▶ **Work instruction**: The output should be all lines of the entries below in which the word "Given" occurs.

▶ **Data for this task**:
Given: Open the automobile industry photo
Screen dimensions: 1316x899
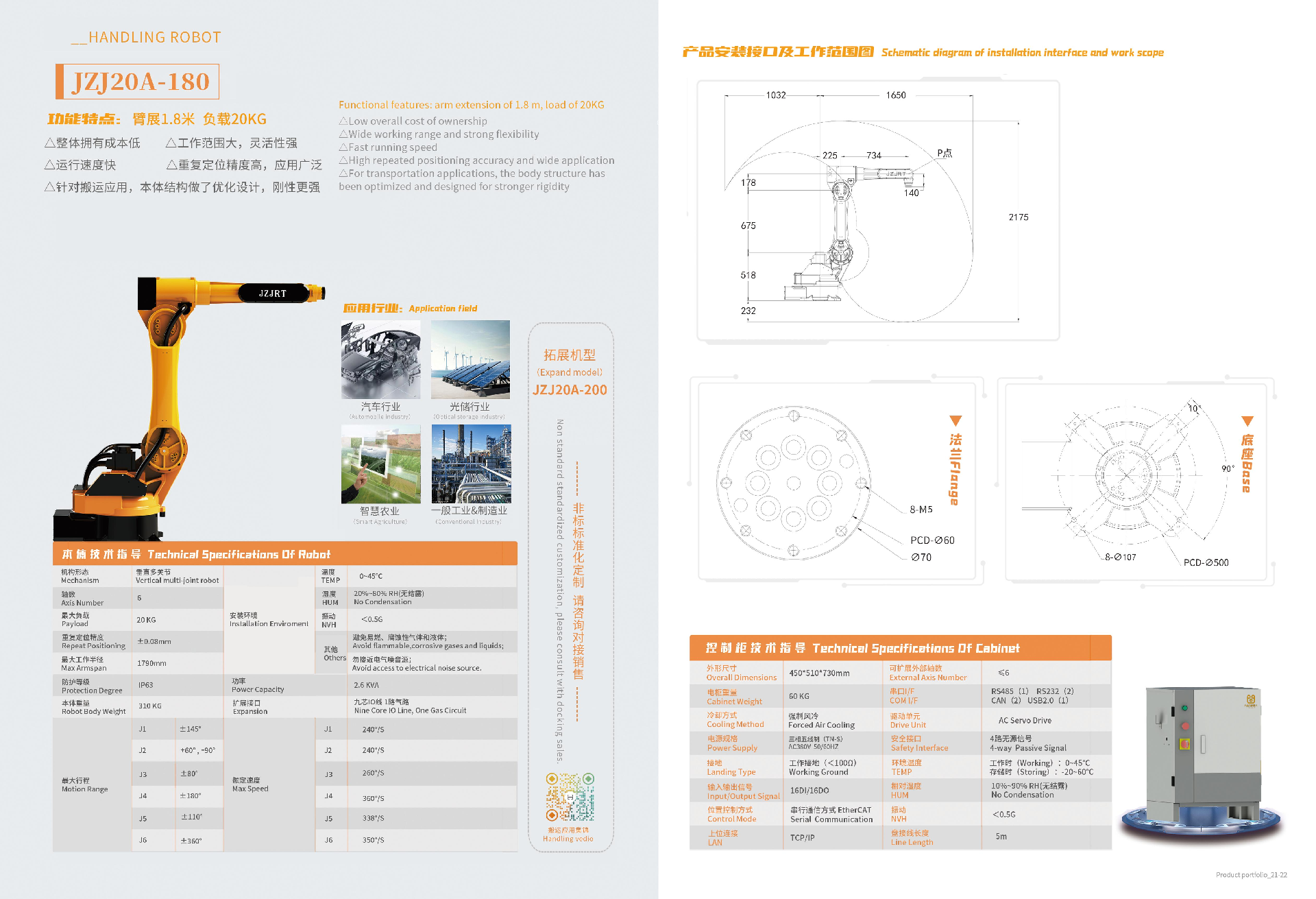Looking at the screenshot, I should 380,360.
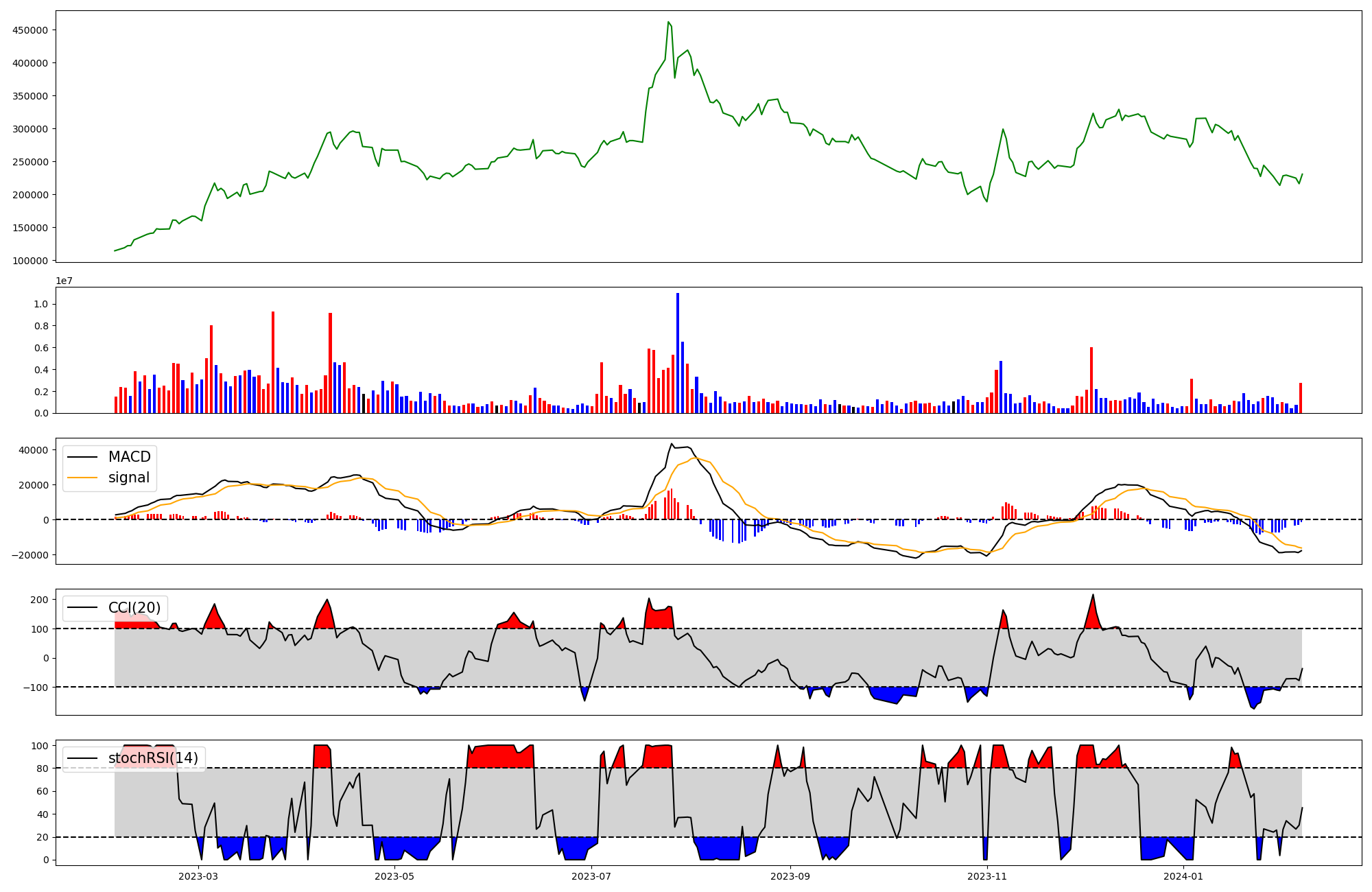1372x892 pixels.
Task: Select the stochRSI(14) legend entry
Action: tap(152, 758)
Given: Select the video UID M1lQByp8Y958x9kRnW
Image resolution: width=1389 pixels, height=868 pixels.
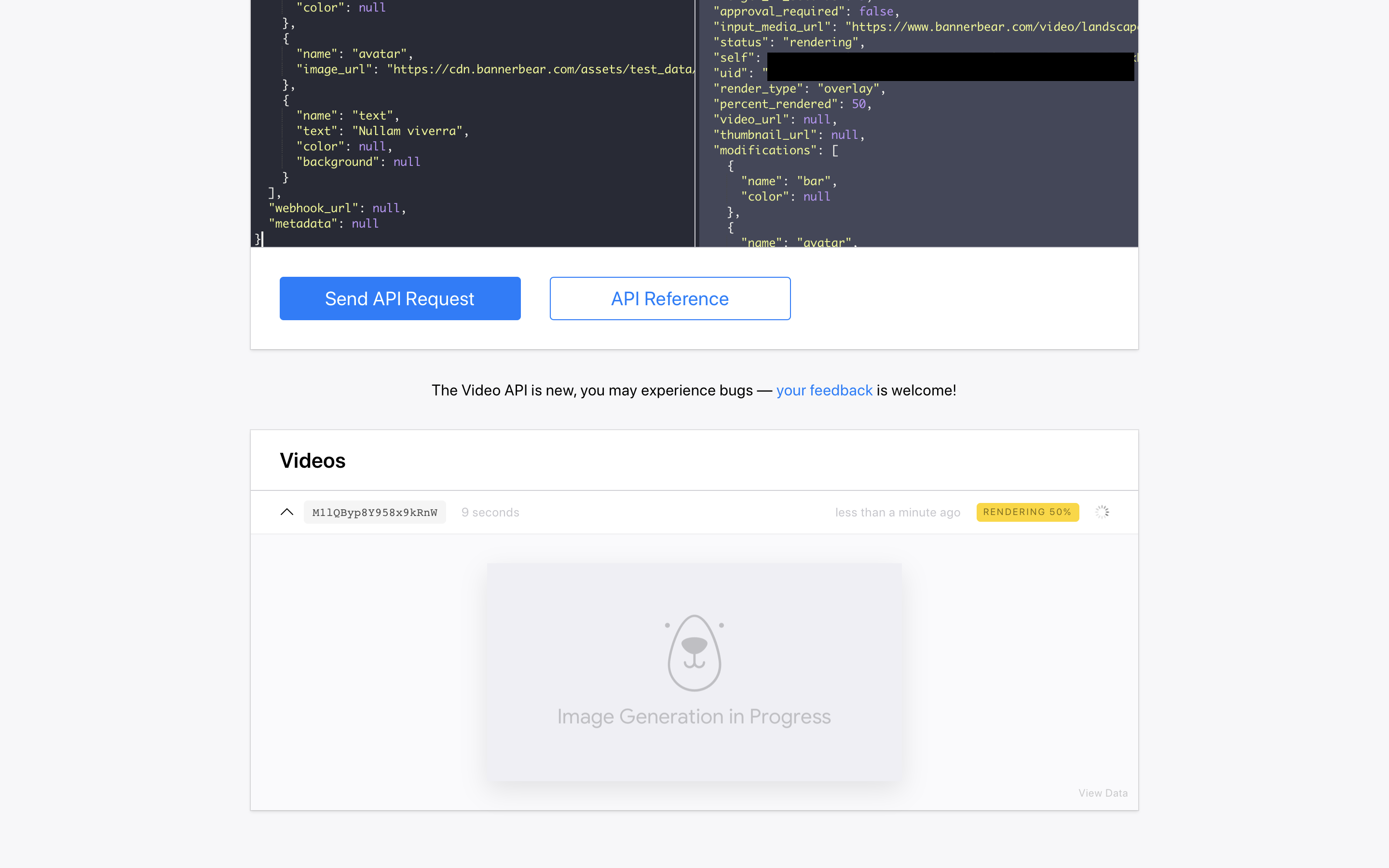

▶ **Response to the task**:
Given: Open the automobile industry photo
Given: Select the video UID M1lQByp8Y958x9kRnW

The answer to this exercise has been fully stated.